Convert the items, beginning with the line that contains "Open the attached" and continuing through the line that contains "pos(780,11)", into a two-column CSV with the headers input and output. Give one row per item, with its text and its answer each in a single quoted field and line breaks replaced by spaces.
___ PROVIDED DATA ___
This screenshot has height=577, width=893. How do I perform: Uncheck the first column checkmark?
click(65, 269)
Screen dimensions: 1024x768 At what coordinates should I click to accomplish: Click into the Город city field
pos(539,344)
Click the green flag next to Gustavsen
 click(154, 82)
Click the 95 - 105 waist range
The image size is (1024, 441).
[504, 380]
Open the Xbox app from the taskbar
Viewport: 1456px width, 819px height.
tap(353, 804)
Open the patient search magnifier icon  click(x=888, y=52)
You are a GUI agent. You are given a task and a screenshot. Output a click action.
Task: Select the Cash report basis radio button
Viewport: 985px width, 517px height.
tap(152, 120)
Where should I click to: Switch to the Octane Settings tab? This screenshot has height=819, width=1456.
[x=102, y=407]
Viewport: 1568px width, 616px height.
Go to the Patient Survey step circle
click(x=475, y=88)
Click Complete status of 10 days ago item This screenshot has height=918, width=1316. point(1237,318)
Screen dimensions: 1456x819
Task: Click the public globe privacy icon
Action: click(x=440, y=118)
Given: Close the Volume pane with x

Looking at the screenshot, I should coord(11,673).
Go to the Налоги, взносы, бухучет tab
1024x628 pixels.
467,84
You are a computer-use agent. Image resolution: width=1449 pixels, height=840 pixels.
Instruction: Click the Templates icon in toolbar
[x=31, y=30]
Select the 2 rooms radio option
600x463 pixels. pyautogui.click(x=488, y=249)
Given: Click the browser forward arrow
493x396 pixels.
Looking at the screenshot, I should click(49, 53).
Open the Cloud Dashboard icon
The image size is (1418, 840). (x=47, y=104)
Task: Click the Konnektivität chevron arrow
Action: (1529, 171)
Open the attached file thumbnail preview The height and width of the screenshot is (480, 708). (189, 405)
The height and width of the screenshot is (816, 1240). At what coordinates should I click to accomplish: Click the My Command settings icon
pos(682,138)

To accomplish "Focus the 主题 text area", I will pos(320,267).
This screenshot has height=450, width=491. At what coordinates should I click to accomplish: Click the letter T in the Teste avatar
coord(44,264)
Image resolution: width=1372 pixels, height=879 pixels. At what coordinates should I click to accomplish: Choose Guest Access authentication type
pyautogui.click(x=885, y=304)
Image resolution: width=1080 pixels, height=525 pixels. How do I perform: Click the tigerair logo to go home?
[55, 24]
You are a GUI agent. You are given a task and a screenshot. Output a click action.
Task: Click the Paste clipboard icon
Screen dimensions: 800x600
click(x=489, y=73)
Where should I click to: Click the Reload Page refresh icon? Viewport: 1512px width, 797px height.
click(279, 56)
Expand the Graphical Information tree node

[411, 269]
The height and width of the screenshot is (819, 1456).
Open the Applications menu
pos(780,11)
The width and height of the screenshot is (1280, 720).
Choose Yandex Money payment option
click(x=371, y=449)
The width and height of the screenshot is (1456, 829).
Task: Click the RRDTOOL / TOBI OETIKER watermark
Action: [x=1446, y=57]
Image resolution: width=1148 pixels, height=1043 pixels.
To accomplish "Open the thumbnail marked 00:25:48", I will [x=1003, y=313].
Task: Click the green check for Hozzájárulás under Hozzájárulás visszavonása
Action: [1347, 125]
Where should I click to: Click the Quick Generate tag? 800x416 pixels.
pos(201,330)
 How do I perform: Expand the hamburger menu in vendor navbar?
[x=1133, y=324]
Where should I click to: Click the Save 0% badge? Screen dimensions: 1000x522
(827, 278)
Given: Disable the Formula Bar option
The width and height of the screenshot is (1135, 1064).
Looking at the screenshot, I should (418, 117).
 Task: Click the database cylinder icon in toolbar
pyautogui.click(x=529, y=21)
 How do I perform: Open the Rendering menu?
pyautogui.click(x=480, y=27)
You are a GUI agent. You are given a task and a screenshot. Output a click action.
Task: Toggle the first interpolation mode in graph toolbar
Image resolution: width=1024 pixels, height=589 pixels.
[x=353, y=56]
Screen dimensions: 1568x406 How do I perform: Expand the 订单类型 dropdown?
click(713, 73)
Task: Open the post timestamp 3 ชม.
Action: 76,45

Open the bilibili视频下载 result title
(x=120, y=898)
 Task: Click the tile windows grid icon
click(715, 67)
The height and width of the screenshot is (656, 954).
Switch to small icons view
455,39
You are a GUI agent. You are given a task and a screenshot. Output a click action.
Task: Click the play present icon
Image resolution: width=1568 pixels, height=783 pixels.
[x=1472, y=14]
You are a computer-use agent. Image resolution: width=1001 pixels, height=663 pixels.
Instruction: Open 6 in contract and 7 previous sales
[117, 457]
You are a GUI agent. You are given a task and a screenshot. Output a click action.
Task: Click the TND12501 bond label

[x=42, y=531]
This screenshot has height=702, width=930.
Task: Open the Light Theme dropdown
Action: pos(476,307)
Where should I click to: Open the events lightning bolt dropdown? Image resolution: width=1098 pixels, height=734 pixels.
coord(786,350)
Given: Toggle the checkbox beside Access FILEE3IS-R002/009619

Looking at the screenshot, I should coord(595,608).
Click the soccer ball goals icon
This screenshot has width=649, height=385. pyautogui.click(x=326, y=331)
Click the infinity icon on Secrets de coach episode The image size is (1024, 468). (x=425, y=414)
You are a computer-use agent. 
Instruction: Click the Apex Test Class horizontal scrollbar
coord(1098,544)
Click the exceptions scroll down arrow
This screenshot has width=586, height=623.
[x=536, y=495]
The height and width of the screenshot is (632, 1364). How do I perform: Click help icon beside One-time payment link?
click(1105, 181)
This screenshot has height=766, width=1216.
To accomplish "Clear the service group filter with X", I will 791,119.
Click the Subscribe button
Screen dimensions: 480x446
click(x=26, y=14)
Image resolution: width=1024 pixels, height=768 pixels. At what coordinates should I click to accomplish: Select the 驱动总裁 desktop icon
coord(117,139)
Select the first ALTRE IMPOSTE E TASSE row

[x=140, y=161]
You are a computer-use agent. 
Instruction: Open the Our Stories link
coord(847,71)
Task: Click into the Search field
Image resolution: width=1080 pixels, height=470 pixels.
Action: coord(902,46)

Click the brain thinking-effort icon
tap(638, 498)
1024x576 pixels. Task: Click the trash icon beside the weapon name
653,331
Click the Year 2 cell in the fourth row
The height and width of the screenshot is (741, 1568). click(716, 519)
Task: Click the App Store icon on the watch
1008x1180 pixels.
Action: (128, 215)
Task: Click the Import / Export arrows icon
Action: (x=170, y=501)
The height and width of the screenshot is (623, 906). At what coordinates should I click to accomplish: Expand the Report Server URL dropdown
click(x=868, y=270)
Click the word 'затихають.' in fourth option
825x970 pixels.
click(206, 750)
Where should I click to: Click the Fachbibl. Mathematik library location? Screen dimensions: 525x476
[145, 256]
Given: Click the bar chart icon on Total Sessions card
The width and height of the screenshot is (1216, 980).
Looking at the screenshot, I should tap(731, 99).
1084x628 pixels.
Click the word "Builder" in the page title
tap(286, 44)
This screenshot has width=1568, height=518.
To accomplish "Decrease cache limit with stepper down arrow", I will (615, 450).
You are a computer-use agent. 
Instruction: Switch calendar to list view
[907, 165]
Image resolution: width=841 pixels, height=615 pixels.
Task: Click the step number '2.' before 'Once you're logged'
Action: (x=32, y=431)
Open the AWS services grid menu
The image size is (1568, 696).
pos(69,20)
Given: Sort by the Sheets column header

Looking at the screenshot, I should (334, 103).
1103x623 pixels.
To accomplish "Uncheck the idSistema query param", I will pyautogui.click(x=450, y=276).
___
TASK RESPONSE:
input,output
"Open the attached file thumbnail preview The height and width of the screenshot is (480, 708).","(189, 405)"
"The height and width of the screenshot is (816, 1240). At what coordinates should I click to accomplish: Click the My Command settings icon","pos(682,138)"
"To accomplish ""Focus the 主题 text area"",","I will pos(320,267)."
"This screenshot has height=450, width=491. At what coordinates should I click to accomplish: Click the letter T in the Teste avatar","coord(44,264)"
"Image resolution: width=1372 pixels, height=879 pixels. At what coordinates should I click to accomplish: Choose Guest Access authentication type","pyautogui.click(x=885, y=304)"
"Image resolution: width=1080 pixels, height=525 pixels. How do I perform: Click the tigerair logo to go home?","[55, 24]"
"You are a GUI agent. You are given a task and a screenshot. Output a click action. Task: Click the Paste clipboard icon Screen dimensions: 800x600","click(x=489, y=73)"
"Where should I click to: Click the Reload Page refresh icon? Viewport: 1512px width, 797px height.","click(279, 56)"
"Expand the Graphical Information tree node","[411, 269]"
"The height and width of the screenshot is (819, 1456). Open the Applications menu","pos(780,11)"